WHAT NEEDS TO BE DONE: Down to the last line, retype each line of the entries exactly, starting with the one that contains "This screenshot has width=1446, height=856.".

[Dataset items]
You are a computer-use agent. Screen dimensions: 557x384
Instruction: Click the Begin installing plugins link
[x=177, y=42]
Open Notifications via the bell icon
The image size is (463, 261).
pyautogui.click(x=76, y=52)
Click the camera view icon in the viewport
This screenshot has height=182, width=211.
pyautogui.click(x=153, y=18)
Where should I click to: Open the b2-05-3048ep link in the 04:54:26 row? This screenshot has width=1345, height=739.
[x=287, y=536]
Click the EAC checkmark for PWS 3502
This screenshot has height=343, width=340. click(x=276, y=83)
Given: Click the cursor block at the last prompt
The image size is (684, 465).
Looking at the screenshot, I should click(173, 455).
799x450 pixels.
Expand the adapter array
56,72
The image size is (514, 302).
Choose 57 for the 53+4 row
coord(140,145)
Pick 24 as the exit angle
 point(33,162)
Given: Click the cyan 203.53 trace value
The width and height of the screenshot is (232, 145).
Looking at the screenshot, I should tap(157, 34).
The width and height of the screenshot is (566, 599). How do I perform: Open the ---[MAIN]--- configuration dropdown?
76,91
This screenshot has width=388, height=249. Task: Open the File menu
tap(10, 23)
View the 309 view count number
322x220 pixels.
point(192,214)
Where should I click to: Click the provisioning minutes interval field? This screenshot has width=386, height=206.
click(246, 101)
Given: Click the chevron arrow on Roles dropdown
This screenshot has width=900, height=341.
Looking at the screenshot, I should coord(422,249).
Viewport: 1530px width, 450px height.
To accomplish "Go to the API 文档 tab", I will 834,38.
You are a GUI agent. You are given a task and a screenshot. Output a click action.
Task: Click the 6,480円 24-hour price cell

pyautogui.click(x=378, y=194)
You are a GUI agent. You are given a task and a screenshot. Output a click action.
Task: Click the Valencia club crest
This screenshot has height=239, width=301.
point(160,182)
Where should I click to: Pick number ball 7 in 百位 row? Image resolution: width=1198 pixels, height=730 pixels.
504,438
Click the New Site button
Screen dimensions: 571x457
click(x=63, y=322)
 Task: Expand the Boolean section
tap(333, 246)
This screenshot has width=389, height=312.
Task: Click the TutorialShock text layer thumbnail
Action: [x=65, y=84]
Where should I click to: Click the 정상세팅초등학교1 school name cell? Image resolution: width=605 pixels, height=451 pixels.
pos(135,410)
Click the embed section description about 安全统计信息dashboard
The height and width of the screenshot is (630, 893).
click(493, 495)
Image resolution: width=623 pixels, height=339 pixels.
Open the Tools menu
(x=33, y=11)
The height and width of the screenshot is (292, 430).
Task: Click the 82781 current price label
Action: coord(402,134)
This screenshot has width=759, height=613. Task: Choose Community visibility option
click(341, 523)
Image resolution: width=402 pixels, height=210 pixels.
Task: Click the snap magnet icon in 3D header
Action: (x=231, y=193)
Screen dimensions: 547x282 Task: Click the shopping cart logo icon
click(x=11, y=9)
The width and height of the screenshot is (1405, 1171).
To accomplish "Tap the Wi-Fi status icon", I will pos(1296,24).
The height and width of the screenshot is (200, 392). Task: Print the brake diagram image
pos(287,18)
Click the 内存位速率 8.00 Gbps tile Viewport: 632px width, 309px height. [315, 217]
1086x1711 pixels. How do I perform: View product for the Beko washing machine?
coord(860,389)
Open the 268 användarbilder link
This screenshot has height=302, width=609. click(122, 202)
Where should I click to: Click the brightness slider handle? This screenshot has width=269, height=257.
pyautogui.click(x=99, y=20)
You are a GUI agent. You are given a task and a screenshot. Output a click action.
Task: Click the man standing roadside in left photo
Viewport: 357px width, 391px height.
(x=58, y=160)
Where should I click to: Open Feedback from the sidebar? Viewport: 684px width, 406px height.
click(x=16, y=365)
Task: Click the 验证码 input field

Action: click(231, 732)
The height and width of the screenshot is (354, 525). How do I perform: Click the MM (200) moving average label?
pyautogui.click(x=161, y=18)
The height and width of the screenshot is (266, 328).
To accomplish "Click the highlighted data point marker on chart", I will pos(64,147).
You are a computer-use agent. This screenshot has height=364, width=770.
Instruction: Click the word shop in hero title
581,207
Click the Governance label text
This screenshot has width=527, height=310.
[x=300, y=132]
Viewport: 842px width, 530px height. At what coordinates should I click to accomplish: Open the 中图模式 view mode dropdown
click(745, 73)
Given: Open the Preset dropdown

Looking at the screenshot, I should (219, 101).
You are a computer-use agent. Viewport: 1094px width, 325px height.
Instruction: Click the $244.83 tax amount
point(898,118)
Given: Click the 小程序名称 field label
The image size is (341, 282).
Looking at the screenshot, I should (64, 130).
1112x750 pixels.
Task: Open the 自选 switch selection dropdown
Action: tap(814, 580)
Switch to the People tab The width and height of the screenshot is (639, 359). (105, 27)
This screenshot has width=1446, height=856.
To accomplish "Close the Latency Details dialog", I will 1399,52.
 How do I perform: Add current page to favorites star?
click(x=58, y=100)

RESPONSE:
This screenshot has width=1446, height=856.
To accomplish "Close the Latency Details dialog", I will 1399,52.
 How do I perform: Add current page to favorites star?
click(x=58, y=100)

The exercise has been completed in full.